One more thing about this movie: I've lived in Philadelphia, Los Angeles, New York, and Boston, so I don't really know what the experience of living in a small town is like. I live a mostly anonymous life, so the scene that struck me most in this film was the evening scene where everyone is out and about and you can tell that everyone knows who everyone else is. It's the kind of experience that is impossible to replicate in a big city. I would be interested to know from someone who has lived in a small city in the US how much this film reminds them of their own experience, or if the movie is stuck to its time and/or place.

Thursday, January 21, 2010

#385: Army of Shadows

(Jean-Pierre Melville, 1969)

Jean-Pierre Melville (who did indeed take his name from the American author) has been often overlooked among French directors of the 50s and 60s. Because he was not associated with the New Wave - and was in fact criticized by their Cahiers du Cinema for this very film - his films have only recently been rediscovered and reconsidered. Le Samurai is his most well-known film, and it is an inarguable masterpiece that transcends its gangster genre without looking down on it.

This film was only released in America in 2006, 37 years after it was made, thanks to the negative reaction it received from French critics. That turns out to be quite the travesty, as this is clearly another great film.
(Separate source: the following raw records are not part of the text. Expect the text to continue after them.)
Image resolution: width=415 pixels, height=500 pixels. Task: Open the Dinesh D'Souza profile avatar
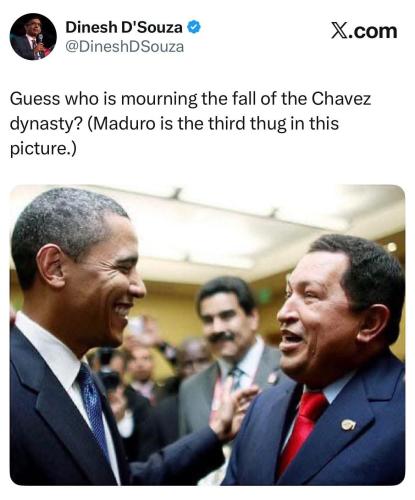33,37
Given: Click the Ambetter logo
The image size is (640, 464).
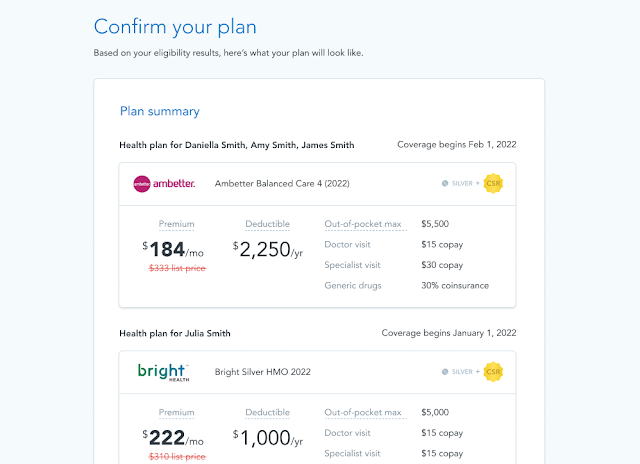Looking at the screenshot, I should pos(163,183).
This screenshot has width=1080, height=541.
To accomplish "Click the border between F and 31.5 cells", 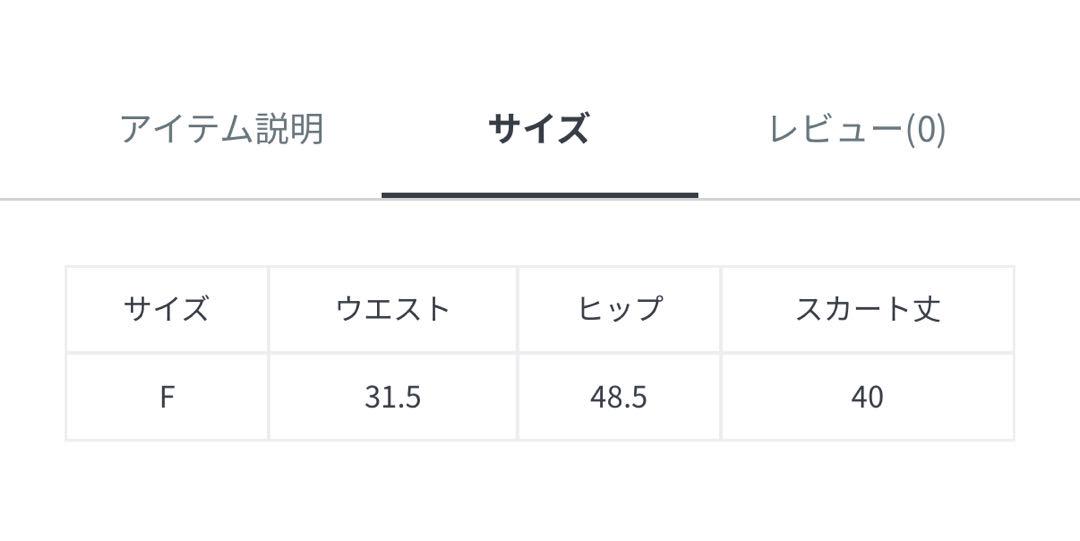I will pyautogui.click(x=268, y=397).
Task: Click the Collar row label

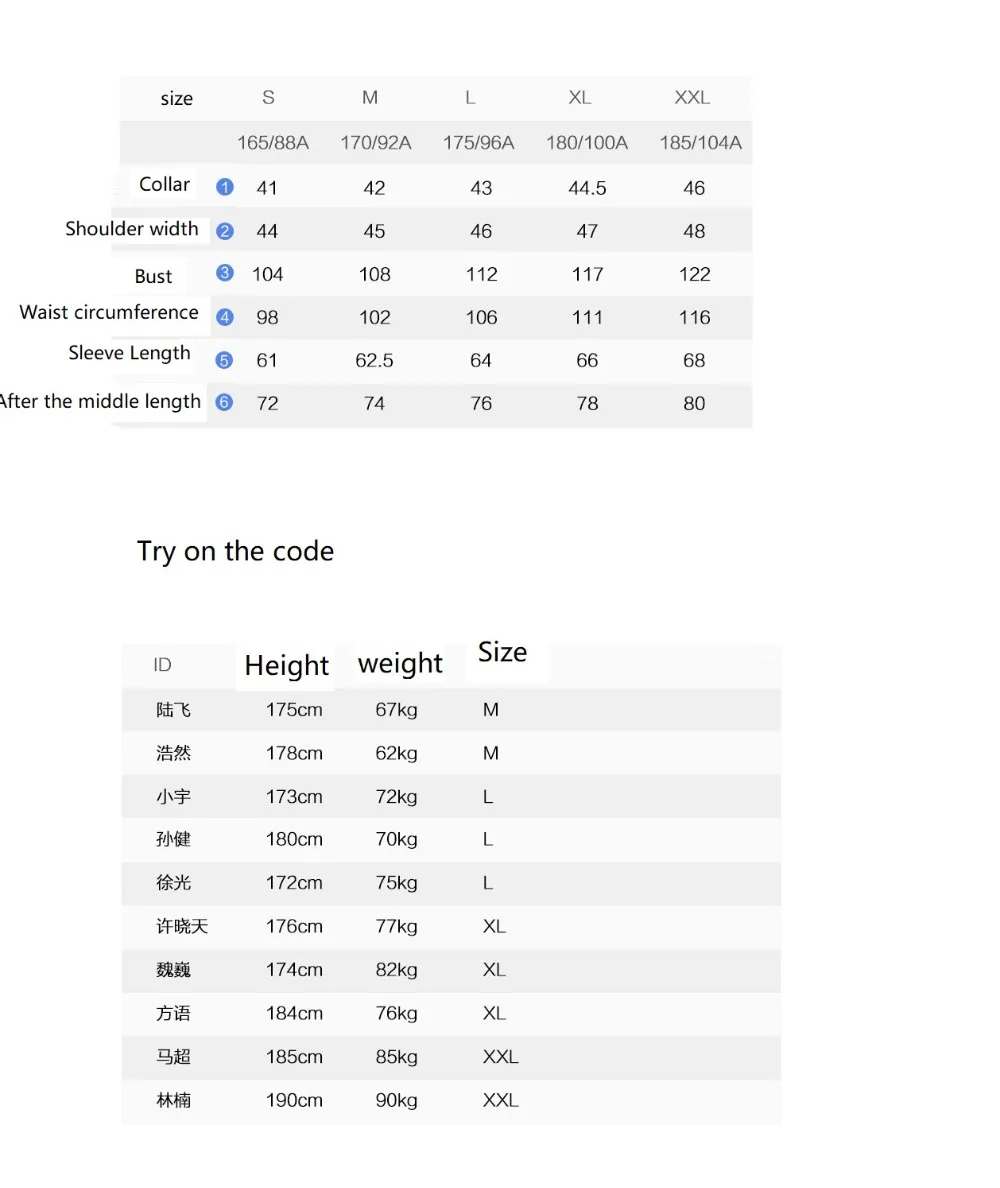Action: (x=164, y=184)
The film depicts the French resistance in a way that is both surreal and hyper-realistic to the point of being a procedural. Yet its core is a sense of fatalism and crushing sadness. I spent the two and a half hours watching this movie tense in ways normally reserved for thrillers, in awe of the beautiful color palette and preciseness of the direction, but mostly and persistently nagged by the question of whether or not I could do it. If the Nazis came to take over your country, what would you do?

Army of Shadows makes clear that there is no easy answer, that the cowardly thing means accepting your own inability to thrive, but the honorable thing means living with your own guilt at taking the steps necessary to survive. In one scene, terrifyingly realistic in its banality, three of the Resistance members argue over how to murder a traitor that is standing right in front of them, watching as they debate the safest way to snub out his life. The murder is committed in a simple and efficient manner. It is survival in this world, yet there is always a sense that these extraordinary circumstances do not forgive ordinary sins.
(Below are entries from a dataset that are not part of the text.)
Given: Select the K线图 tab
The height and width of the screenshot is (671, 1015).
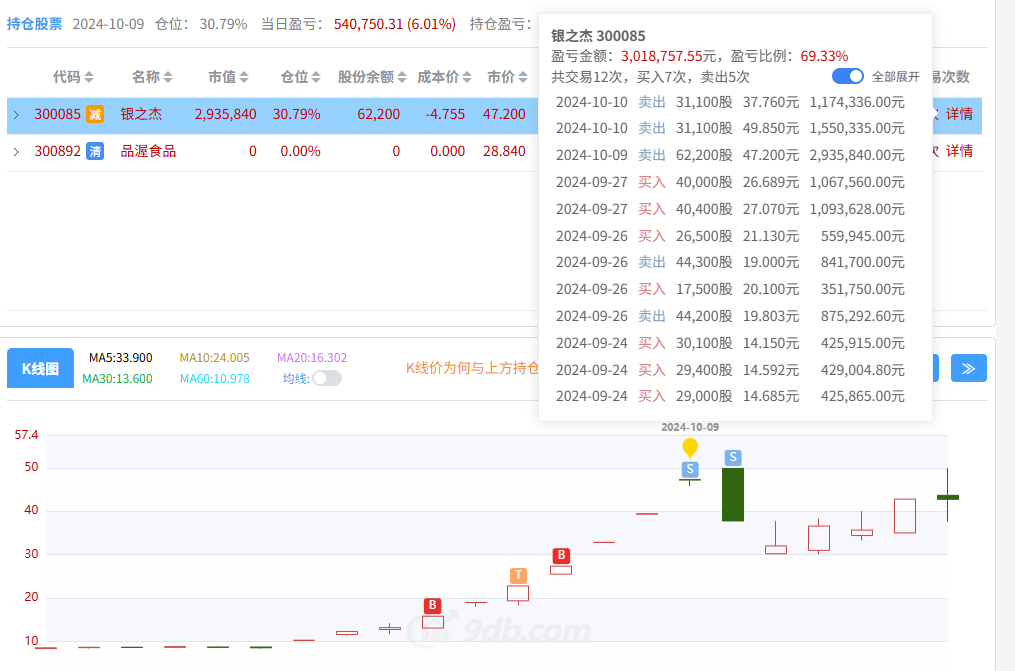Looking at the screenshot, I should point(40,368).
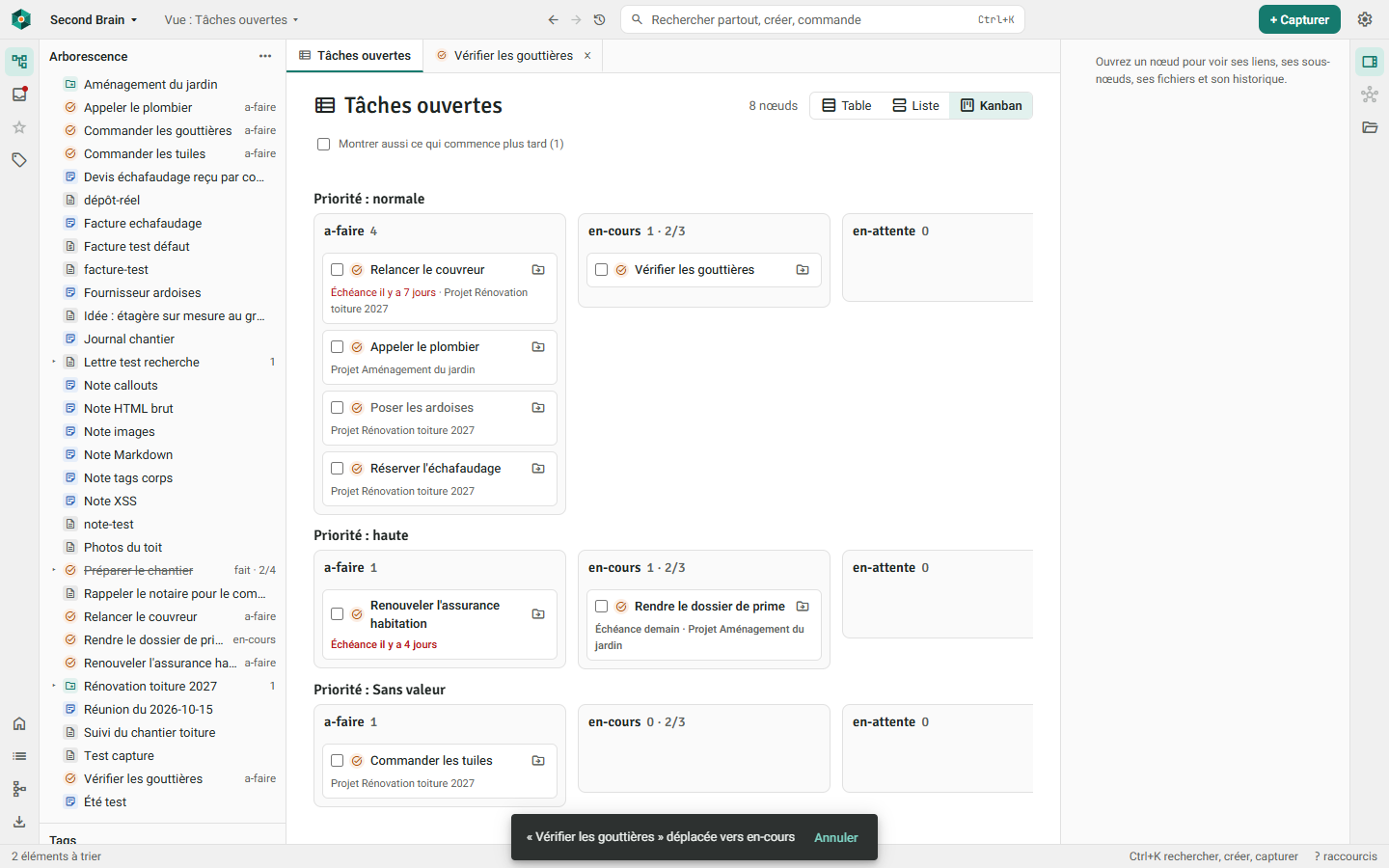The width and height of the screenshot is (1389, 868).
Task: Click the move-to-folder icon on Relancer le couvreur card
Action: [538, 270]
Perhaps the most polarizing scene in the film is an escape from a tunnel midway through. The reaction to this scene will most likely depend on how believable you need the movie to be. Is this a metaphorical look at what these fighters went through, not just battling the Germans, but battling their own sense of self? Or did these things really happen like Melville says they did? The main character is told to run towards the end of a tunnel with a group of prisoners, and if he reaches the wall first before the Germans had shot him with a machine gun, he would live to do the same thing the next day. He tells a comrade later he might not have run, and would have just stood there. Because of the other men, she asks? No, he says. Because he couldn't help but think about how sure the guard was that he would run, like a frightened rabbit.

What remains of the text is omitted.